Queenie Dorothy Leavis (née Roth, 7 December 1906 – 17 March 1981) was an English literary critic and essayist.[1]
Life
Queenie Leavis was born in Edmonton, London, to Morris Roth (1876–1953), hosier, and afterwards draper, and Jane Davis (1876–1940).[2] She came from a Jewish family and her marriage to her Gentile husband F. R. Leavis caused a permanent rift with her relatives.[1]
Leavis attended Latymer School, Edmonton, and in 1925 won a scholarship to study English at Girton College, Cambridge.[2][3] She graduated in 1928 with a first-class degree with distinction in the English tripos.[2] Her PhD thesis, carried out under the supervision of I. A. Richards, became the book Fiction and the Reading Public (1932). Fiction and the Reading Public was influenced by Robert and Helen Lynd's book Middletown, the work of the anthropologist A. C. Haddon,[1] and Instincts of the Herd in Peace and War by Wilfred Trotter.[4] It sought to account for what Leavis regarded as the cultural decline of literary standards by surveying the marketing of modern fiction.[1] Leavis regarded modern literature as largely inferior to "unitary" literature of the 16th and 17th centuries.[1] She wrote about the historical sociology of reading and the development of the English, the European, and the American novel. She paid particular attention to the writings of Jane Austen, George Eliot, Herman Melville, the Brontës, Edith Wharton and Charles Dickens.

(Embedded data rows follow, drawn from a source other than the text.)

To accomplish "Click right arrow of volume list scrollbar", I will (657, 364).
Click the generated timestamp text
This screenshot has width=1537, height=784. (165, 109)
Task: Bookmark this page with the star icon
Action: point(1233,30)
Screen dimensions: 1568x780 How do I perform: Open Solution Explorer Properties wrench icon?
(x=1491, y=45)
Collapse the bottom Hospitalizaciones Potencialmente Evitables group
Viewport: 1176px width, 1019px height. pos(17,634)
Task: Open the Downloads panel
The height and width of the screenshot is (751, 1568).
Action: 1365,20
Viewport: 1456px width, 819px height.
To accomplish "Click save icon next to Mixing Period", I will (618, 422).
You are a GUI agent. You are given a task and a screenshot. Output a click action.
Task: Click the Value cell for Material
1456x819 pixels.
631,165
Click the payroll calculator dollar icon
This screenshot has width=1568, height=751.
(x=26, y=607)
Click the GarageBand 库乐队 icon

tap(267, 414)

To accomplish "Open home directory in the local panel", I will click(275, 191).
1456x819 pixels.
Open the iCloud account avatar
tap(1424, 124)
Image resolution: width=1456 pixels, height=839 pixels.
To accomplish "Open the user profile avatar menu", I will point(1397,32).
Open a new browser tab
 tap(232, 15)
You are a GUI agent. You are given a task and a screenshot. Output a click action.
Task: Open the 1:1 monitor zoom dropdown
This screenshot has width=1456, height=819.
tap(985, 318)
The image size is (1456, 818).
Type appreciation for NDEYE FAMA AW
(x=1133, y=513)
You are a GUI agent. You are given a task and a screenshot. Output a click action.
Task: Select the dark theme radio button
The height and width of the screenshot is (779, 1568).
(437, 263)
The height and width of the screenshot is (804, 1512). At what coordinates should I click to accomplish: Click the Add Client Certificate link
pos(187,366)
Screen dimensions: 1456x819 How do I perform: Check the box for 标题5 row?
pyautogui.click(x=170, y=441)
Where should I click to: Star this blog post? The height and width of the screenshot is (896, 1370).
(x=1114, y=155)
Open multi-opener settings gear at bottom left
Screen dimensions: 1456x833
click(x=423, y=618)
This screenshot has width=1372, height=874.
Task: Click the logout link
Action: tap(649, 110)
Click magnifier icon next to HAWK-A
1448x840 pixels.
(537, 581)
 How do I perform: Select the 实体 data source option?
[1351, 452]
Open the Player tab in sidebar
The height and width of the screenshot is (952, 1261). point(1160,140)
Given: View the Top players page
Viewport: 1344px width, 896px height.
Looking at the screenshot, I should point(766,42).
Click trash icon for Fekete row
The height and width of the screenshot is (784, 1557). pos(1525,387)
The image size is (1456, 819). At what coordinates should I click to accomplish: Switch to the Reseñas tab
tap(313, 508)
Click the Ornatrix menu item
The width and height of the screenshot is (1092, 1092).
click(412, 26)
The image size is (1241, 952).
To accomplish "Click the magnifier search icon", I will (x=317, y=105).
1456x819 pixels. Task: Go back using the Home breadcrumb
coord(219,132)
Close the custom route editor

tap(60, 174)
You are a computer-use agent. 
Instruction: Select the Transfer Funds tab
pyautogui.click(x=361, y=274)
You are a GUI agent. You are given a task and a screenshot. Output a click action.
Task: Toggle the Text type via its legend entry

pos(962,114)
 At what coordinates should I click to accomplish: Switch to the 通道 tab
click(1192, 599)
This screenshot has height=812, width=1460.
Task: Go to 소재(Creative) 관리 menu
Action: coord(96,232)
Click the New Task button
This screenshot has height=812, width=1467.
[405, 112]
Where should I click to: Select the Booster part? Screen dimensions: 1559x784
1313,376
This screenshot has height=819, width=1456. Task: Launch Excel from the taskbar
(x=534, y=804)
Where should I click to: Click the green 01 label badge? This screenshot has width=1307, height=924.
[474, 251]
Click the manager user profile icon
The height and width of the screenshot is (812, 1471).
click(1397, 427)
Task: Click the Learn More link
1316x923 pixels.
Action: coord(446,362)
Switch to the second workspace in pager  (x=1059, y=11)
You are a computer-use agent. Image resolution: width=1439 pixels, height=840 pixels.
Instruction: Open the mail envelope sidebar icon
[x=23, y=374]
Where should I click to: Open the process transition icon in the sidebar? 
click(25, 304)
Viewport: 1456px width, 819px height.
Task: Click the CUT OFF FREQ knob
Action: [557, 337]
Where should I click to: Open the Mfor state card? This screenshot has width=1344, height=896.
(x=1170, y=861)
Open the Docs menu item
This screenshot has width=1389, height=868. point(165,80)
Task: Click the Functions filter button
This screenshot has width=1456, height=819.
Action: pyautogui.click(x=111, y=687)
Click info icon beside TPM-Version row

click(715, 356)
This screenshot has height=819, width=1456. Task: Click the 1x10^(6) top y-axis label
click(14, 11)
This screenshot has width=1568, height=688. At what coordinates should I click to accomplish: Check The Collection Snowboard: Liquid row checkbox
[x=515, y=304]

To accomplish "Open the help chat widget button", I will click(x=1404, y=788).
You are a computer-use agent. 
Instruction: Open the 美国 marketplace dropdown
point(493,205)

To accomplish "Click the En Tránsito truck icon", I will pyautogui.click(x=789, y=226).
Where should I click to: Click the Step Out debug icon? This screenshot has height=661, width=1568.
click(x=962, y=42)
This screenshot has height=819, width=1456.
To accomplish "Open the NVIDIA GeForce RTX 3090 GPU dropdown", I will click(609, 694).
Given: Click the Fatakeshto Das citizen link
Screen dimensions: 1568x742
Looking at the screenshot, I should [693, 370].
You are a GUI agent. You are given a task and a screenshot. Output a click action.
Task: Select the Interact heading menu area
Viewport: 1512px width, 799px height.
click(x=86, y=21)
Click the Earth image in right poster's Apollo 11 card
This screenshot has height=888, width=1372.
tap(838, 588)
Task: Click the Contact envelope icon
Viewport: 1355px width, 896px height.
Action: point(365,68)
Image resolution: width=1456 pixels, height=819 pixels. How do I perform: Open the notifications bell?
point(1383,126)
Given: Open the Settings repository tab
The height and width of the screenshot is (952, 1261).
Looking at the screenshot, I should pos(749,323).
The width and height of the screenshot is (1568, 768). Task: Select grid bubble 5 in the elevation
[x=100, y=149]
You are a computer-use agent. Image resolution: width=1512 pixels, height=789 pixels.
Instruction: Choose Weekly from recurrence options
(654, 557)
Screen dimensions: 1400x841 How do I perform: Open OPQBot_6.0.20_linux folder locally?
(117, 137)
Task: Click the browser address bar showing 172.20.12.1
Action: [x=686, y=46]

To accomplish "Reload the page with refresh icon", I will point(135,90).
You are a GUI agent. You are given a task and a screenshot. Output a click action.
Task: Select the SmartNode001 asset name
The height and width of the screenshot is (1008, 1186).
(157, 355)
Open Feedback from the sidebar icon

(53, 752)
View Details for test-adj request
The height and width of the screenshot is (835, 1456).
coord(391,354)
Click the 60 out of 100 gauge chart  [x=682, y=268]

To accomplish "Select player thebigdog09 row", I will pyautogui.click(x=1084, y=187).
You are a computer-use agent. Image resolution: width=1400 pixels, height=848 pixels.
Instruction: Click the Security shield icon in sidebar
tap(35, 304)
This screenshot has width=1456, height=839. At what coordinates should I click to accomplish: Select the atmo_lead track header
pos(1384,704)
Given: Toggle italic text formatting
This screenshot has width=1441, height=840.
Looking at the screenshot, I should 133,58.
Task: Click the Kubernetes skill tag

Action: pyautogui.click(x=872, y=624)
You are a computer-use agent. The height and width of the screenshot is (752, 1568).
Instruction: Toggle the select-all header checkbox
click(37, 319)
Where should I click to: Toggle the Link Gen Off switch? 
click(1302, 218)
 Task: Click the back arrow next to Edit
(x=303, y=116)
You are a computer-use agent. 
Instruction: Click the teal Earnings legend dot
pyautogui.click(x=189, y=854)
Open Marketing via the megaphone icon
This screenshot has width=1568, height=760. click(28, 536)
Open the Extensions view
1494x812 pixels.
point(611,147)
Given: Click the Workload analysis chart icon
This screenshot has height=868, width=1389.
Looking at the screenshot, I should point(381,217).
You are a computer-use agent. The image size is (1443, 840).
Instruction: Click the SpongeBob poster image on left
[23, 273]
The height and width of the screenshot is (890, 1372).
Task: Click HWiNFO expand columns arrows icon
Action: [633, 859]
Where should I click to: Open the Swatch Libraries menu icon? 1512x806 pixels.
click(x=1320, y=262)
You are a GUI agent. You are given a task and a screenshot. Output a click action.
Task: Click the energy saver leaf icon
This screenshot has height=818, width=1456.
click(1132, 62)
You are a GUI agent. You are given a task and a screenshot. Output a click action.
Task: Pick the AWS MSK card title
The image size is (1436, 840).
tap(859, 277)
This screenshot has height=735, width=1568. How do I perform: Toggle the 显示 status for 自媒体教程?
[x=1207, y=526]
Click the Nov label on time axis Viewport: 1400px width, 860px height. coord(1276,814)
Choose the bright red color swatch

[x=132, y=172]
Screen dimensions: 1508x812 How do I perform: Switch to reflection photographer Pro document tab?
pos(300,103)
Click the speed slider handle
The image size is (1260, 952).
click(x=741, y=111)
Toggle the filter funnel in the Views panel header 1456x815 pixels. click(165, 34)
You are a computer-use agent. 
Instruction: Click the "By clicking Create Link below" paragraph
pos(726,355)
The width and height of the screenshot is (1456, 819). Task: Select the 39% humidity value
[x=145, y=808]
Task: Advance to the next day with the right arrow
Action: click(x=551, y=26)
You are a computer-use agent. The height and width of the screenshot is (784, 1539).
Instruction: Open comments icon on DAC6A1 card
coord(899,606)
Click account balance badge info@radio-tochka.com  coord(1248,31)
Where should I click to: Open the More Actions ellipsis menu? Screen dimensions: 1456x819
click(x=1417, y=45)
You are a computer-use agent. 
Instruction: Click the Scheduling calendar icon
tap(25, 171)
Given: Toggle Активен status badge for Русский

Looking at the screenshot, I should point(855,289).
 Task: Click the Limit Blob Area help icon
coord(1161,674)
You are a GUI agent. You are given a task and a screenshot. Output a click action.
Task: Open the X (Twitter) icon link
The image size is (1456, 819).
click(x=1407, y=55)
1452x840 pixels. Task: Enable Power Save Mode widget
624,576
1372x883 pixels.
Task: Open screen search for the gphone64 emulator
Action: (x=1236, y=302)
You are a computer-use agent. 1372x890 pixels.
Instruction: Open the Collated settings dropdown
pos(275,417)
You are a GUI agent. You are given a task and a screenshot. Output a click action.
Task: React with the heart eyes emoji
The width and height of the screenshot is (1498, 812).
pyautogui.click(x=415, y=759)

Leavis was noted for scrupulous detail in her research, but also for being sometimes irrationally pertinacious in the maintenance of her opinions.[citation needed] An example was the experience of her one-time pupil Valerie Grosvenor Myer, who entered the University of Cambridge as a mature student and was taught by Leavis in her final year. In a supervision on Hardy's Jude the Obscure, as Leavis held forth on the virtues of the organic community (an article of faith among the Scrutiny set), her student Grosvenor Myer, who had been brought up in a remote part of the Forest of Dean, commented that such communities could have their drawbacks. "I grew up till the age of 19 in a house without electricity or indoor sanitation," she pointed out. "Nonsense, dear," rejoined Leavis in not-to-be-contradicted tones; "you're much too young!"[citation needed]
Much of her work was published collaboratively with her husband, F. R. Leavis. She contributed to and supported as an editor Scrutiny (1932–1951), an influential journal that sought to promote a stringent and morally serious approach to literary criticism.[6]
Author and actor Stephen Fry reported that she had the reputation of being a harridan.[7]